We affirmed Williams' sentence, holding that the district judge relied on proper grounds to justify a departure from the Sentencing Guidelines. Williams, 901 F.2d at 1397. We also rejected Williams' contention that he did not receive adequate notice that the district court would depart on the grounds of his pattern of bank robberies and the added danger created by his firearm possession:
The transcript of Williams' sentencing illustrates that during the course of the hearing and before imposing sentence, the district judge highlighted all of the grounds he relied upon to justify the departure. In addition, the judge gave Williams' counsel several opportunities to orally object to both the grounds for departure and the factual bases underlying those grounds. Before imposing sentence, the district judge stated that he was disturbed by the fact that Williams was under the influence of drugs at the time he possessed a firearm during the bank robbery at issue in this case. Defense counsel was afforded and took the opportunity to respond to the judge's concerns on this issue. The judge also informed defense counsel that Williams' pattern of conduct was almost troublesome factor to him. Again, defense counsel was afforded and took the opportunity to respond to the judge's concern about Williams' pattern of conduct. In addition, the judge stated that he was seriously considering an upward departure because of the number of incidents in which Williams had threatened bank tellers with harm, with no assurance that Williams would not carry out those threats since he was under the influence of drugs at the time.
Id. at 1401.
In Burns, the Supreme Court confronted a similar notice issue. There, the Court held that a district court may not depart upward from the sentencing range established by the Sentencing Guidelines without first providing the parties with reasonable notice of its basis for such a ruling. Burns, 111 S. Ct. at 2187. In reaching this conclusion, the Court explained that permitting district court's to depart from the Guidelines sua sponte without first affording notice to the parties would render meaningless the parties' express right under Rule 32 of the Federal Rule of Criminal Procedure "to comment upon ... matters relating to the appropriate sentence." Id. at 2186-87. Although the Court did not define "reasonable notice," it did indicate that such notice must identify the ground on which the district court is contemplating an upward departure. Id. at 2187. Williams now contends that he did not receive reasonable notice within the meaning of Burns because the district court failed to expressly state that it intended to depart on the basis of Williams' prior conduct and possession of a firearm while under the influence of drugs. We agree.
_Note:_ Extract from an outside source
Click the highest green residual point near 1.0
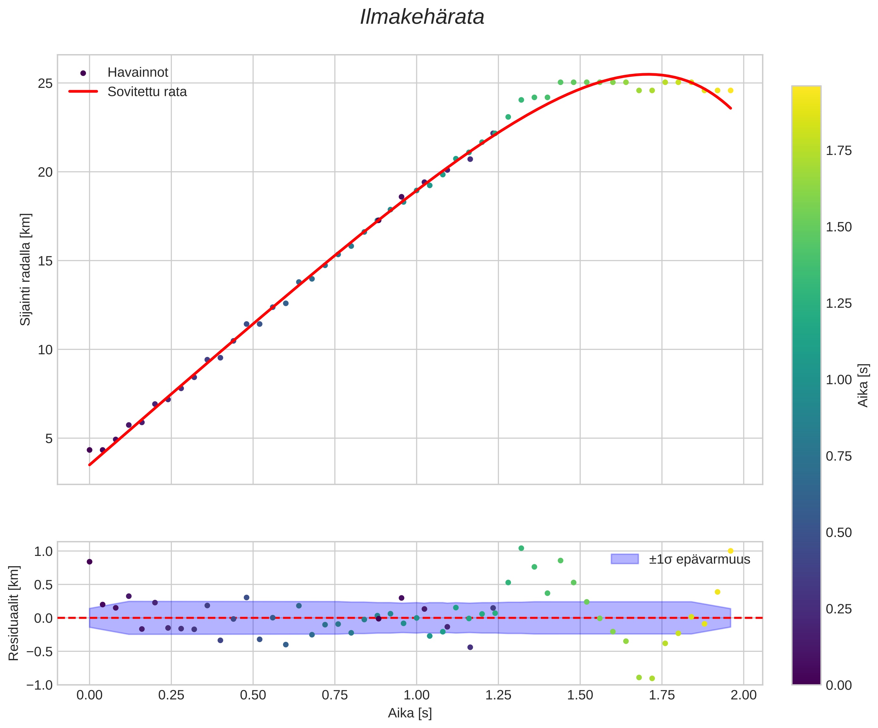 click(521, 548)
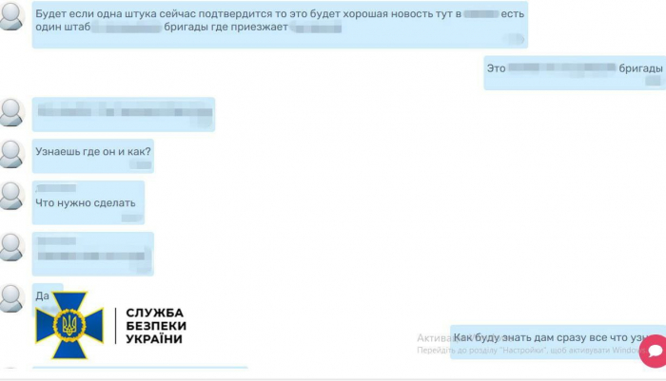
Task: Click the red chat bubble icon
Action: click(653, 352)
The sentencing procedure used in this case (apparently the first contested guidelines case in the Northern District of Illinois) was sufficiently analogous to that used in Burns to warrant our returning the matter to the district judge rather than affirming the sentence under United States v. Dillon, 905 F.2d 1034 (7th Cir. 1990). Although the district court had expressed his concern over certain factors which might increase Williams' sentence, the court never specifically identified two of these factors as a basis for departure as required by Burns. Only at the actual imposition of his sentence did Williams first learn that his prior conduct and possession of a firearm would be cited as grounds for a departure.
Therefore, this cause is ordered remanded to the district court with direction to vacate the sentence imposed and to resentence the defendant consistent with the requirements of United States v. Burns.